> [ASSIGNMENT]: Every line below that holds the string "agent" should be copied.

(Collected data entries)
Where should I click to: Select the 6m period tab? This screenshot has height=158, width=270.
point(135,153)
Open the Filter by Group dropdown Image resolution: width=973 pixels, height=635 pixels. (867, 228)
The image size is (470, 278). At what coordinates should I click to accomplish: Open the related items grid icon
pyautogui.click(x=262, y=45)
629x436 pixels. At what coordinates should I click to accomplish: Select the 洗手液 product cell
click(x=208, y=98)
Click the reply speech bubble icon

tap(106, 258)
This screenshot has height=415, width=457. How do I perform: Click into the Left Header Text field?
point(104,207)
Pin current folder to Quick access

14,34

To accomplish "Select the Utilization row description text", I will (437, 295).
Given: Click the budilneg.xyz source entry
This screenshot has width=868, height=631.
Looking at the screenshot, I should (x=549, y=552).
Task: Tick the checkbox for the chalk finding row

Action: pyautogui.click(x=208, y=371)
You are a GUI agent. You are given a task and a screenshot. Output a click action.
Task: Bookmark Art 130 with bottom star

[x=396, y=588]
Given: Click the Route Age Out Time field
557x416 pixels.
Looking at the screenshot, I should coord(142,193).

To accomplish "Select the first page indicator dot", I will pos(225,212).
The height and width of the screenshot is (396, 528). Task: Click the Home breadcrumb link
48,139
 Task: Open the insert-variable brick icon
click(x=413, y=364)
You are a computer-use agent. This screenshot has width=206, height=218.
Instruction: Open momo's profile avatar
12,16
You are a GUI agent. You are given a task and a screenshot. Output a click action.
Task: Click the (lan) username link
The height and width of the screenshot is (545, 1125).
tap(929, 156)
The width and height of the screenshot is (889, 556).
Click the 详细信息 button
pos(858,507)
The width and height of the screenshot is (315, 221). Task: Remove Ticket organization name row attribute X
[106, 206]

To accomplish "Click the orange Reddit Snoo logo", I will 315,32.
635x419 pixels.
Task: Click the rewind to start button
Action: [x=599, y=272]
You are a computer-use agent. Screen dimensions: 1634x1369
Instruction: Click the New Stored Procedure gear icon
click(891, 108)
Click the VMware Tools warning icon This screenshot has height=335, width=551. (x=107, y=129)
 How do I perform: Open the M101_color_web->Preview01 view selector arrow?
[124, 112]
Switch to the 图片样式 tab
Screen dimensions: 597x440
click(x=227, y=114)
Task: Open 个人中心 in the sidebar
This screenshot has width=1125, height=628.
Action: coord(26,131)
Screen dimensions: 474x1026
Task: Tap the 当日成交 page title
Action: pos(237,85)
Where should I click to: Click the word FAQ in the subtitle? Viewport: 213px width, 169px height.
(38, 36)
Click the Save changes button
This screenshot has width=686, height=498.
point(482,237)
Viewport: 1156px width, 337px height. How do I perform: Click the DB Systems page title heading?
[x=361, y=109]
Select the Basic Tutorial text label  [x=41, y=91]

> [FINAL ANSWER]:
You are a GUI agent. You are given a task and a screenshot. Output a click action.
You are a computer-use agent. This screenshot has width=206, height=218.
You are a GUI agent. You are given a task and a screenshot. Output a click action.
You are a computer-use agent. Screen dimensions: 1634x1369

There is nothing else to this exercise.